▶ **TEXT PROVIDED**
The Assumption

August 15

Celebrated on August 15, the Assumption refers to the death of Mary, the mother of Jesus, and her entry into heaven. But ‘Assumption’ might also refer to what we base our knowledge of the event on, which is–well, nothing.

That’s right, there’s actually no mention of Mary’s Assumption in any of the Gospels. But that’s hardly surprising. In the centuries after Jesus’ death, the sites of his last years in Jerusalem were purged of any reference to the religion that he preached, as the city was completely rebuilt by Emperor Hadrian in homage to pagan gods.

After the building of the Church of the Holy Sepulchre in 336, the sacred sites began to be restored and the memories of the life of Our Lord began to be celebrated by the people of Jerusalem,” writes Father Clifford Stevens.

One such site was the “Place of Dormition”, said to be the place where Mary “fell asleep” for the last time. The locals celebrated not the Assumption, but the “Memory of Mary”

For a time, the “Memory of Mary” was marked only in Palestine, but then it was extended by the emperor to all the churches of the East. In the seventh century, it began to be celebrated in Rome under the title of the “Falling Asleep” (“Dormitio”) of the Mother of God. Soon the name was changed to the “Assumption of Mary,” since there was more to the feast than her dying. It also proclaimed that she had been taken up, body and soul, into heaven.

According to tradition, Mary was taken up to heaven body and soul, rather than her soul alone–placing her in a select group of people, including the prophets Enoch and Elijah. By the 13th century the story of the Assumption was accepted as fact my much of Christendom. But the Assumption wasn’t deemed official church dogma until Pope Pius XII proclaimed it so in 1950.

▶ **WORK TO DO**
A. Answer these questions from the text on the Assumption:
(i) Which emperor rebuilt Jerusalem in homage to pagan gods?
(ii) In which century did the feast begin to be celebrated in Rome?
(iii) Which pope proclaimed the Assumption official church dogma, and in what year?
B. Please write out the passage of the text on the Assumption from "Celebrated on August" to "to pagan gods.", word for word.

▶ **Records for locating words and elements**
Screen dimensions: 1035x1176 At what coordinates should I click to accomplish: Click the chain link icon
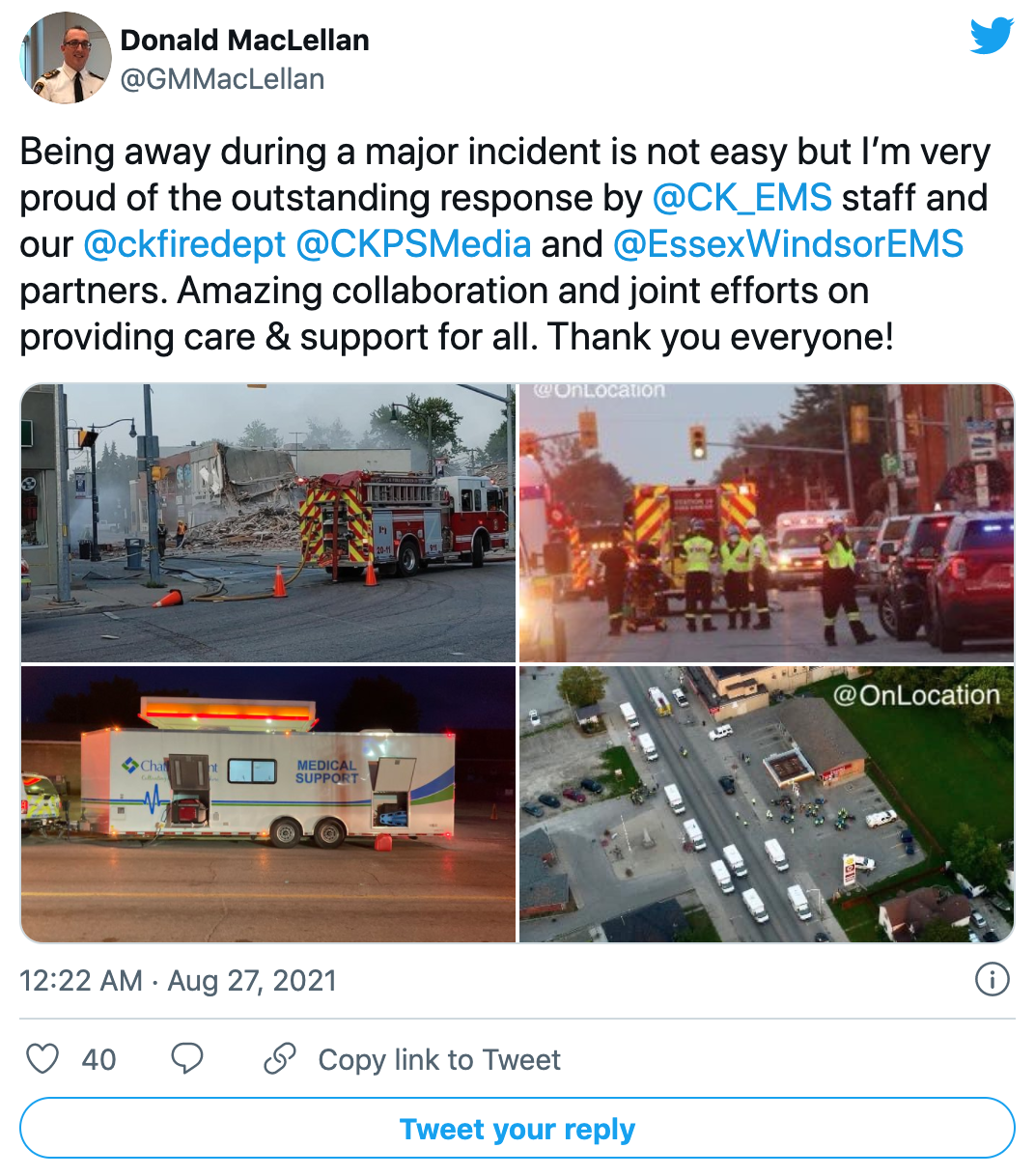[x=279, y=1058]
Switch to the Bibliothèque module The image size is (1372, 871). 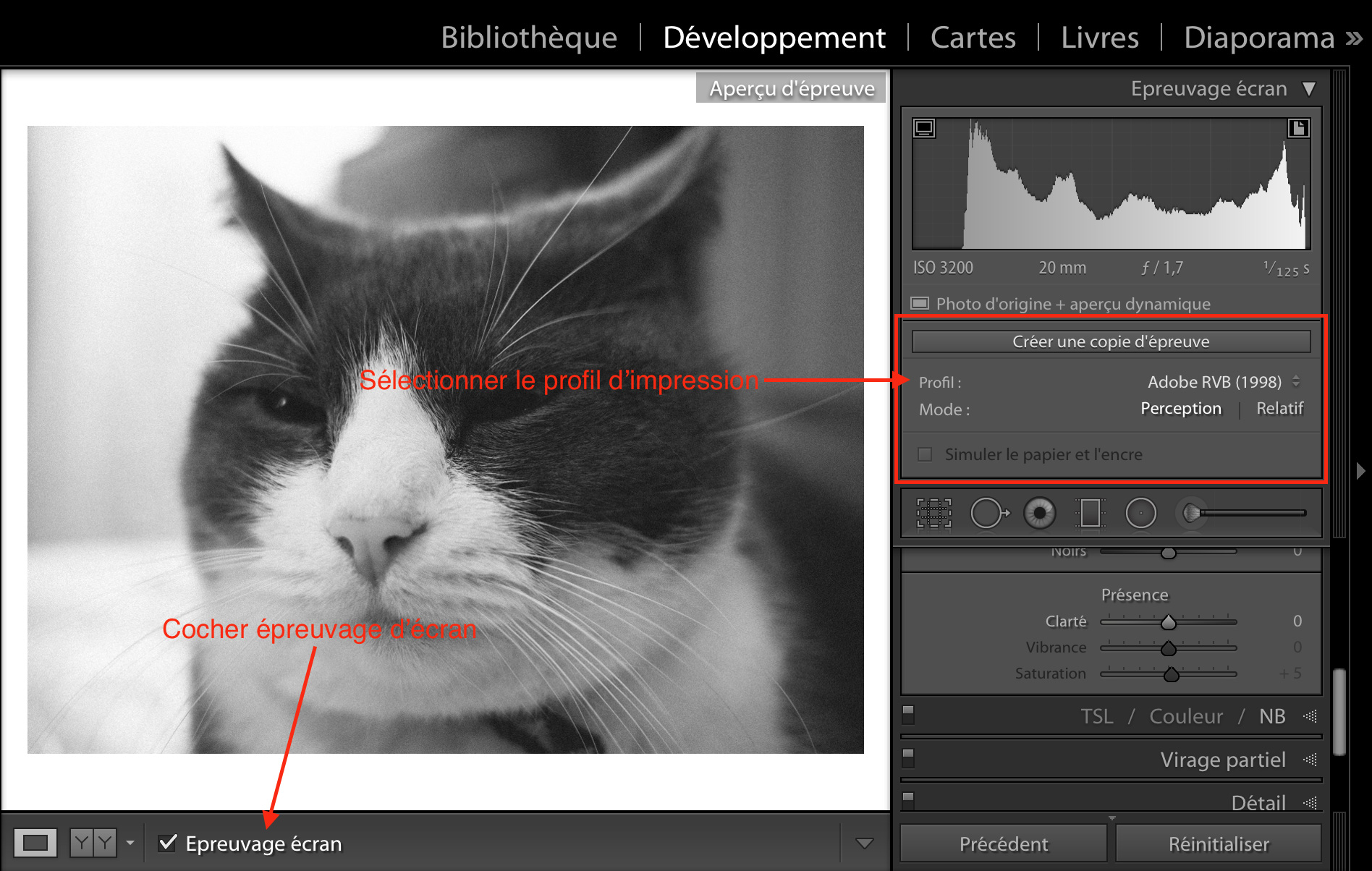[x=529, y=37]
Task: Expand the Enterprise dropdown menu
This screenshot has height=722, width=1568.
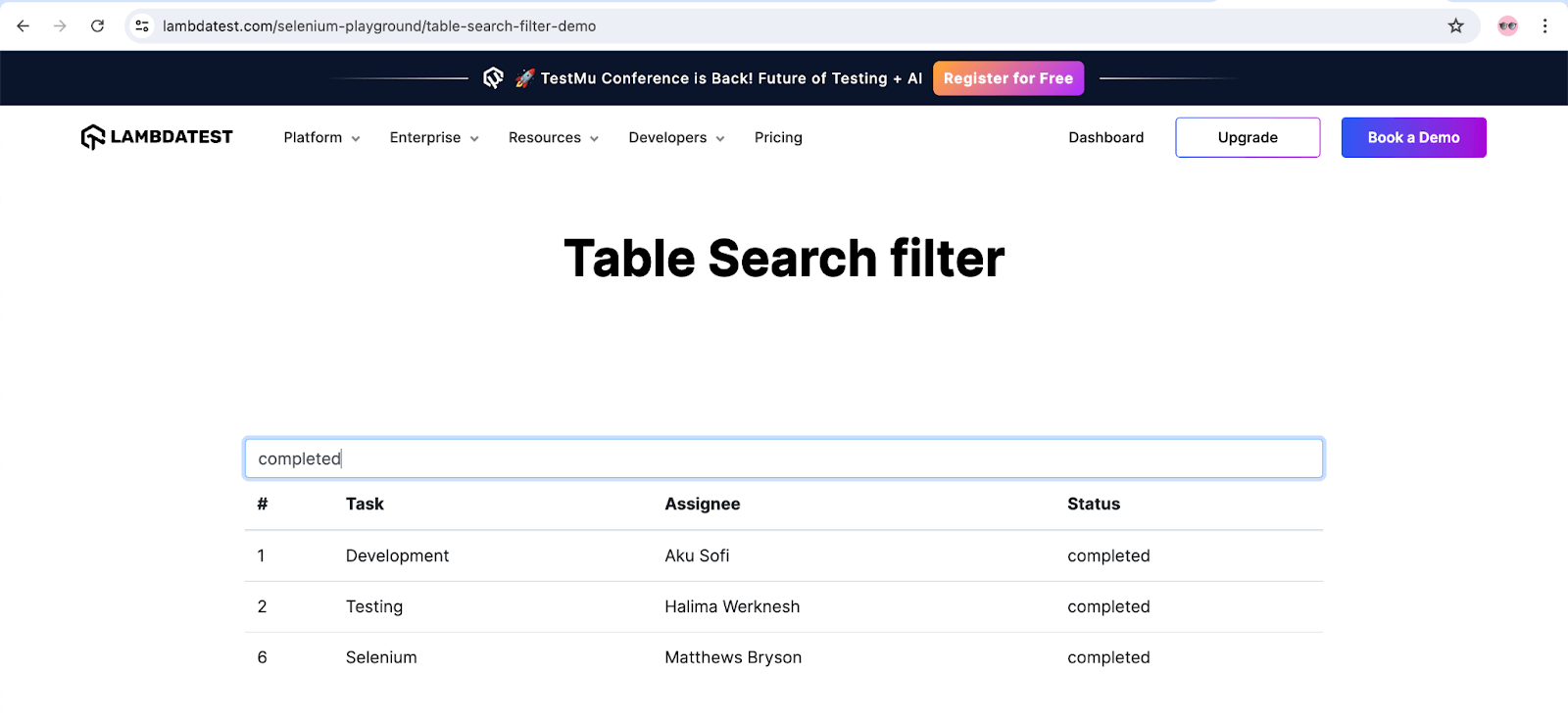Action: 434,138
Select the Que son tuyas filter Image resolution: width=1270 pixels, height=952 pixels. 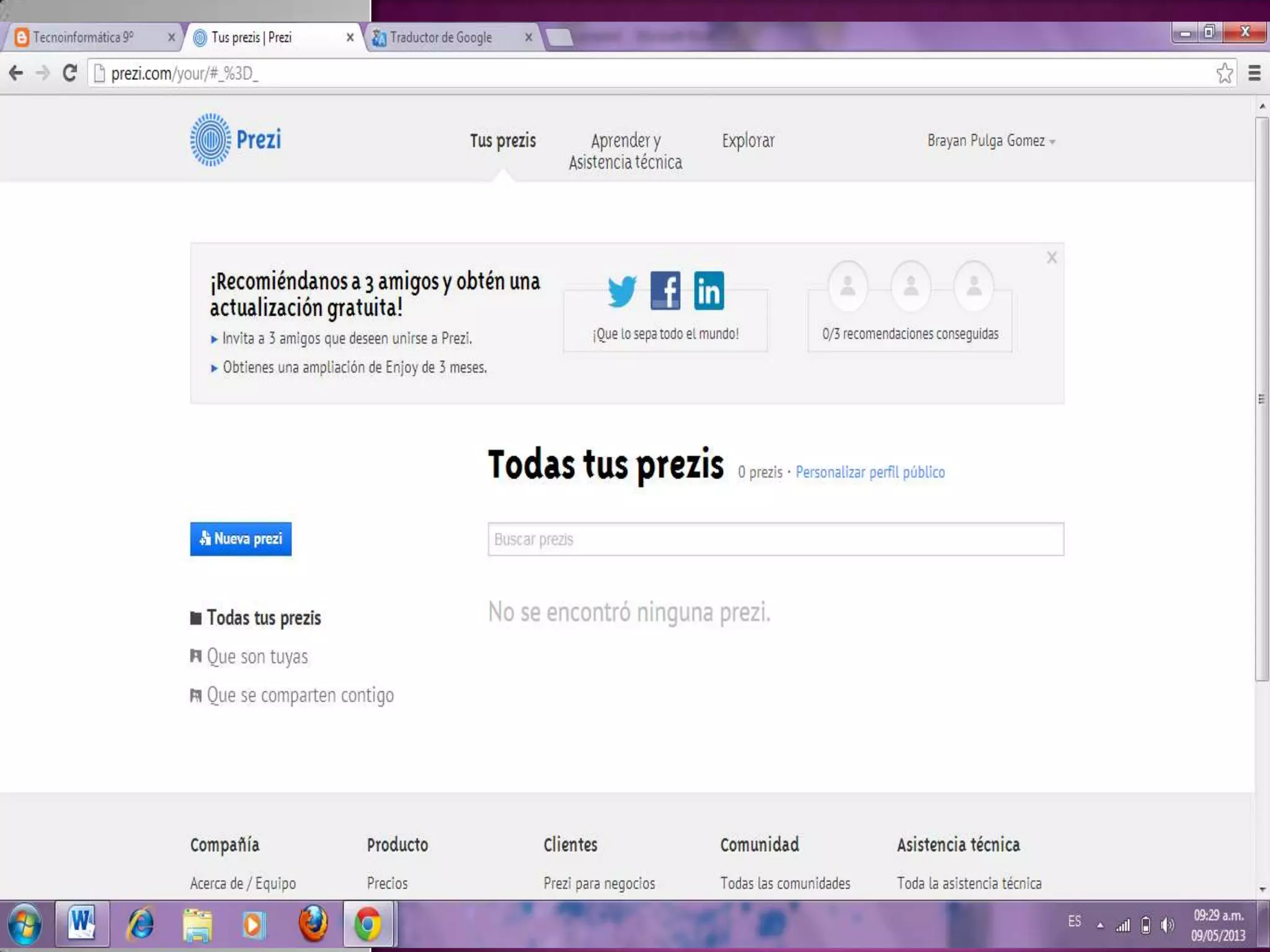257,656
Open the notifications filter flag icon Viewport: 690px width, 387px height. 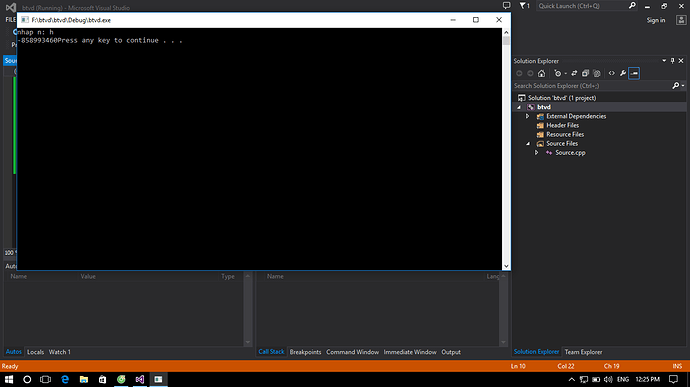(524, 6)
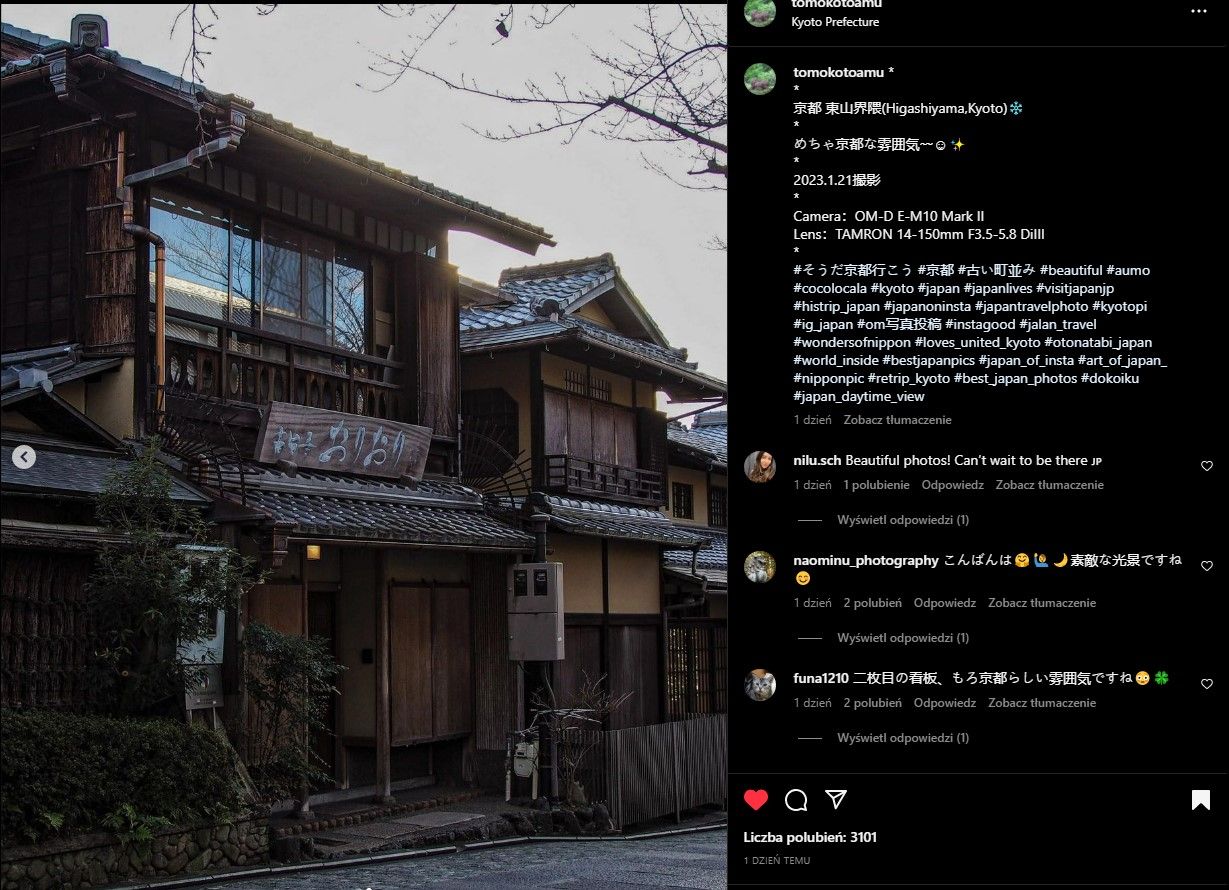Click Zobacz tłumaczenie under the caption

(x=897, y=420)
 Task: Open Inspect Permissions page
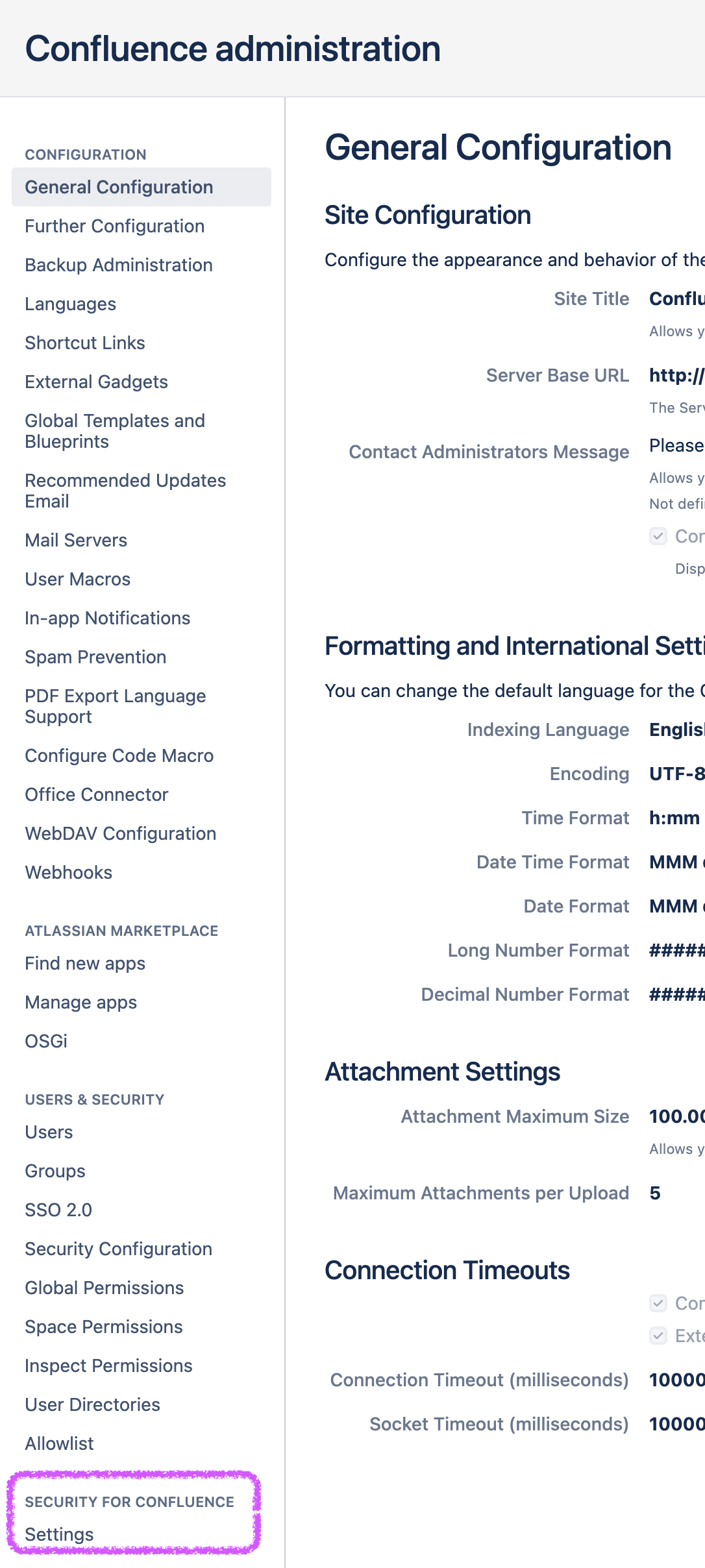pos(108,1366)
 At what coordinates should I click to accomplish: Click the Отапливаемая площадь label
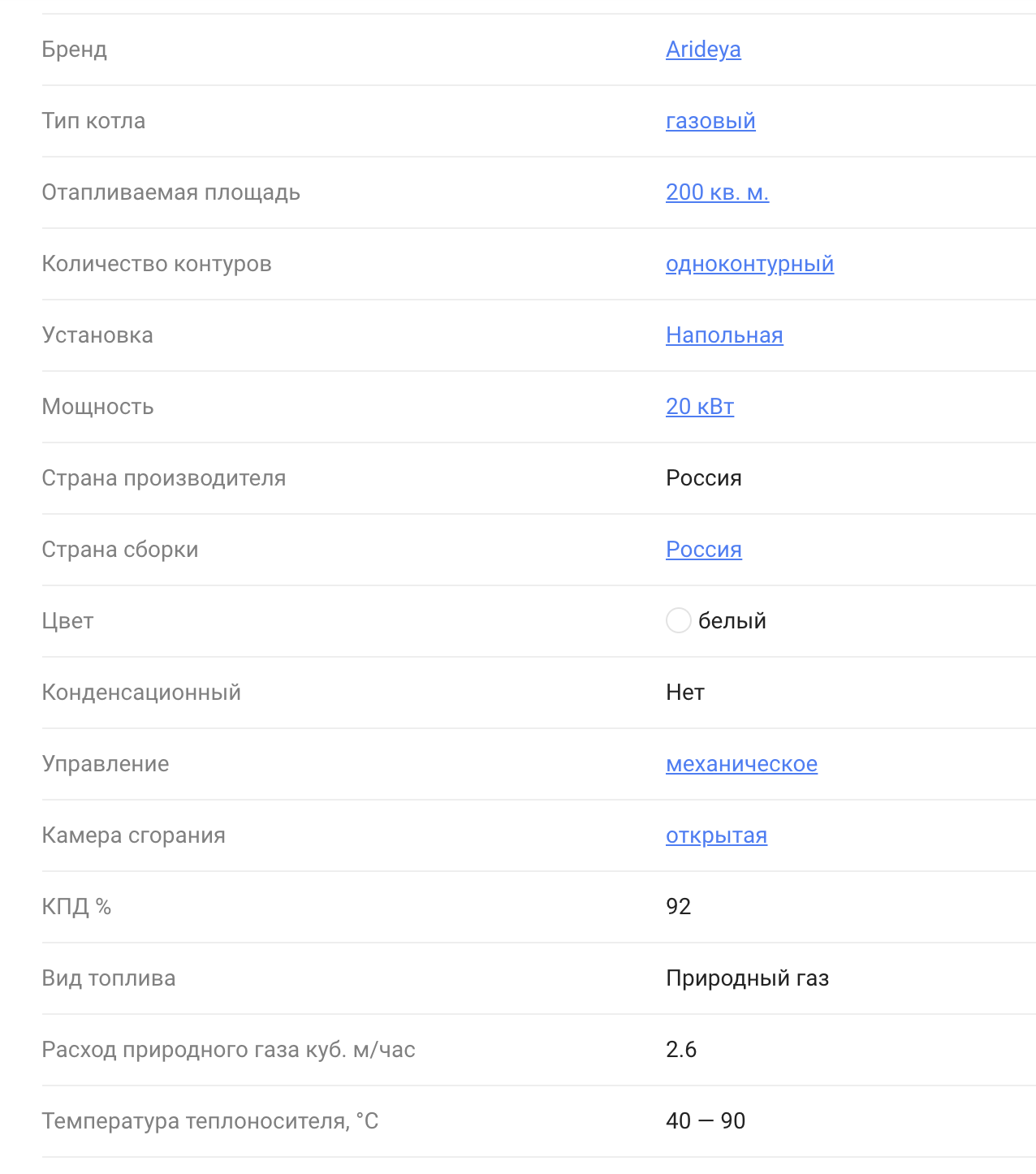point(171,192)
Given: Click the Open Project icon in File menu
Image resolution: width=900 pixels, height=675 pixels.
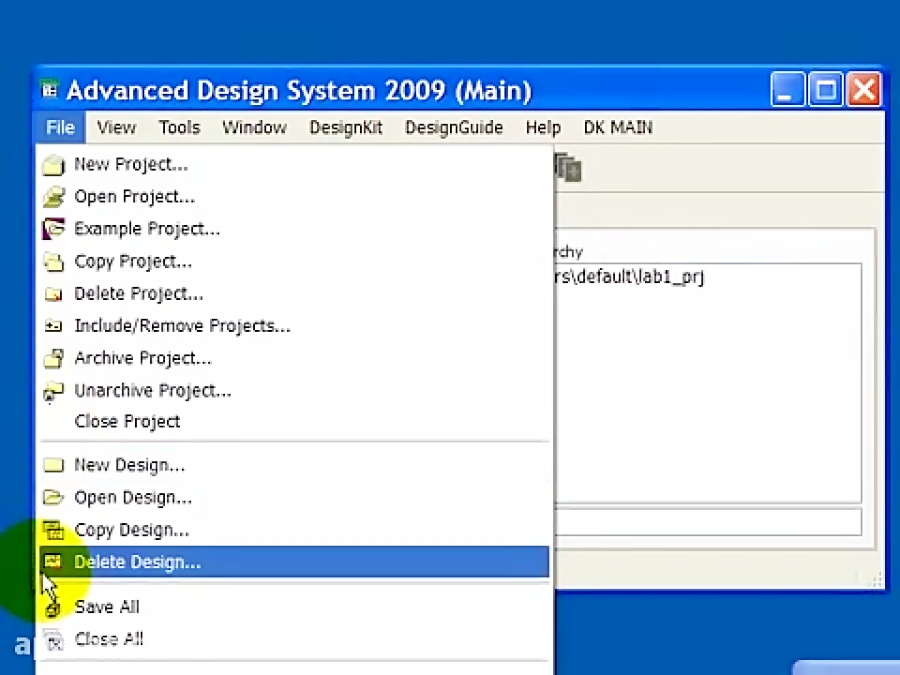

▶ **REPLIES**
A.
(i) Emperor Hadrian
(ii) The seventh century
(iii) Pope Pius XII, in 1950

B.
Celebrated on August 15, the Assumption refers to the death of Mary, the mother of Jesus, and her entry into heaven. But ‘Assumption’ might also refer to what we base our knowledge of the event on, which is–well, nothing.

That’s right, there’s actually no mention of Mary’s Assumption in any of the Gospels. But that’s hardly surprising. In the centuries after Jesus’ death, the sites of his last years in Jerusalem were purged of any reference to the religion that he preached, as the city was completely rebuilt by Emperor Hadrian in homage to pagan gods.